Introduction to R and RStudio

Learning Objectives

Following this assignment students should be able to:

execute simple math in the R console

assign and manipulate variables

use built-in functions for math and stats

understand the assignment and execute flow of an R script

understand the vector and data frame object structures

assign, subset, and manipulate data in a vector

execute vector algebra

import data frames and interact with columns as vectors

Reading

Topics
- R & RStudio
- Expressions & Variables
- Types
- Errors
- Vectors & Data Frames
- Importing Data
- Readable Code
Readings
- Getting Started
- Introduction to R
- Starting with data
- Vector Reference (Read links at bottom)
- Data Frame Reference

Exercises

-- Basic Expressions --

Think about what value each of the following expressions will return? Check your answers using the R Console by typing each expression into the console on the line marked > and pressing enter.
1. 2 - 10
2. 3 * 5
3. 9 / 2
4. 5 - 3 * 2
5. (5 - 3) * 2
6. 4 ** 2
7. 8 / 2 ** 2
Did any of the results surprise you? If so, then might have run in to some order of operations confusion.

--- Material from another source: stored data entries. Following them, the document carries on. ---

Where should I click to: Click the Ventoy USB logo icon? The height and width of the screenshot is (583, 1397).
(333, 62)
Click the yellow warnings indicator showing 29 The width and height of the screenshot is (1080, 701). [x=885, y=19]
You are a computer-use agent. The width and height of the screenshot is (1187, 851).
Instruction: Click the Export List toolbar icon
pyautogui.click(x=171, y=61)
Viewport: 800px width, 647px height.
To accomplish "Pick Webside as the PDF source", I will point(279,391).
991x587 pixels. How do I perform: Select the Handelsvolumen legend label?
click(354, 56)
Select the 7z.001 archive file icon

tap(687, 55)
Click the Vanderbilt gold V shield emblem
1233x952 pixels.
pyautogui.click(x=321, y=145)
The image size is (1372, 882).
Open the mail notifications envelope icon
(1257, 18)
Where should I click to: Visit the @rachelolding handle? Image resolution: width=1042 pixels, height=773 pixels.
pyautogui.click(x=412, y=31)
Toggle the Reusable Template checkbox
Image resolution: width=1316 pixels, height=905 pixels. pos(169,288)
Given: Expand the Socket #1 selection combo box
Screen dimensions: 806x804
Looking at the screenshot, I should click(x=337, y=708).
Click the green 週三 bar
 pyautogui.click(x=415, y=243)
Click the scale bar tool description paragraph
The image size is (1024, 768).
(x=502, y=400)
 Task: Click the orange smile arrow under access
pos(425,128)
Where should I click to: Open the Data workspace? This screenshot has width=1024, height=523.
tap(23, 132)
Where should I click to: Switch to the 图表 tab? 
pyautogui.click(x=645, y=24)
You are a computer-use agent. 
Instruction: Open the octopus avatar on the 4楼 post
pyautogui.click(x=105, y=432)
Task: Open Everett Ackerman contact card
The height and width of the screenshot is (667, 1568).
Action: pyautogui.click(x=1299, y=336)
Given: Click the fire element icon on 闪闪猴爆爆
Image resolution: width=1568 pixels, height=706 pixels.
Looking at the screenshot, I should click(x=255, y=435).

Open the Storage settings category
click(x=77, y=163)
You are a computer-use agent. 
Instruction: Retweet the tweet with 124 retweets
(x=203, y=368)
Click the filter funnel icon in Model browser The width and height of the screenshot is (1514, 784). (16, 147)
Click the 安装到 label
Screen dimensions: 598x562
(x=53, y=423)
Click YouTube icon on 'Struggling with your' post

The order of operators in R are listed HERE.

Now turn this set of expressions into a program that you can save by using an R script. For each expression add one line to the script as part of a print statement. Copy and paste the script into the console to display the answer to the screen. If you are using RStudio, you can use Ctrl+Enter (Windows & Linux) or Command+Enter (Mac) to run the line or selection of code directly from your script.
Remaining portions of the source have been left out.